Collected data
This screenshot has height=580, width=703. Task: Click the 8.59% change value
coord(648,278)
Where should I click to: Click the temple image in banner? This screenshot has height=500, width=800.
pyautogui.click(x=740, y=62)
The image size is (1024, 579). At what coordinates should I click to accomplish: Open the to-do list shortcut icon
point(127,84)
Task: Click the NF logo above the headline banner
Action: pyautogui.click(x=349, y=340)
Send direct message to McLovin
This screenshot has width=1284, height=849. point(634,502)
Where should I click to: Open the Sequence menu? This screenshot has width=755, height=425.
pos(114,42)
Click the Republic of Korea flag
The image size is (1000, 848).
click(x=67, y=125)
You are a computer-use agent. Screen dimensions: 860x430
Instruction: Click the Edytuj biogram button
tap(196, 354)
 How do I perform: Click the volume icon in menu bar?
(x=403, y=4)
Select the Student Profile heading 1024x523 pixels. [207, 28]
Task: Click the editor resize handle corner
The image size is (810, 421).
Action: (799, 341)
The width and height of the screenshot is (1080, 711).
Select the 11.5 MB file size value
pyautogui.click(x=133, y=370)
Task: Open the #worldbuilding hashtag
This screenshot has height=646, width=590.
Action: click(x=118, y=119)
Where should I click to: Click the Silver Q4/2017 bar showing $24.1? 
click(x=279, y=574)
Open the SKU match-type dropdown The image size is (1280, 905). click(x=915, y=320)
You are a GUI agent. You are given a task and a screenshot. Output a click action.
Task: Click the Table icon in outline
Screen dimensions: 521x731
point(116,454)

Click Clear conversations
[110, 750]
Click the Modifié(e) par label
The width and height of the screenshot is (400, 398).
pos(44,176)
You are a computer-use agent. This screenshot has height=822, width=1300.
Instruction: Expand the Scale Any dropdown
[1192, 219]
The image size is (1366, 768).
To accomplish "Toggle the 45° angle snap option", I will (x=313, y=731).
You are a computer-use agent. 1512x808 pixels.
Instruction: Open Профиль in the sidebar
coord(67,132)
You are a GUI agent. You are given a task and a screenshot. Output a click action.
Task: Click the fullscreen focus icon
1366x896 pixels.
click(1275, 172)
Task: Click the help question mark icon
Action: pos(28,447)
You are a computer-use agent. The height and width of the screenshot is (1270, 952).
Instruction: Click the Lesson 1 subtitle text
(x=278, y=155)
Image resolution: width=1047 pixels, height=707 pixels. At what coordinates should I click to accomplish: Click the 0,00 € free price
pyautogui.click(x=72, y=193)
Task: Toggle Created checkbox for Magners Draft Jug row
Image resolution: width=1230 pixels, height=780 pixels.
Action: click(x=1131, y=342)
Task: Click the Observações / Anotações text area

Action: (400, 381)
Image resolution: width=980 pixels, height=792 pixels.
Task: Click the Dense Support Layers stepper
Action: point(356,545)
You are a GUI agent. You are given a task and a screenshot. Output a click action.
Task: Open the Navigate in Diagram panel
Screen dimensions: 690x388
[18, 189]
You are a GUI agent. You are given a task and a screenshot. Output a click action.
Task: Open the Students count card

# [Task prompt]
Work through the data and report how many of its lines hold the word "Toggle", giving only the figure.

# [Answer section]
2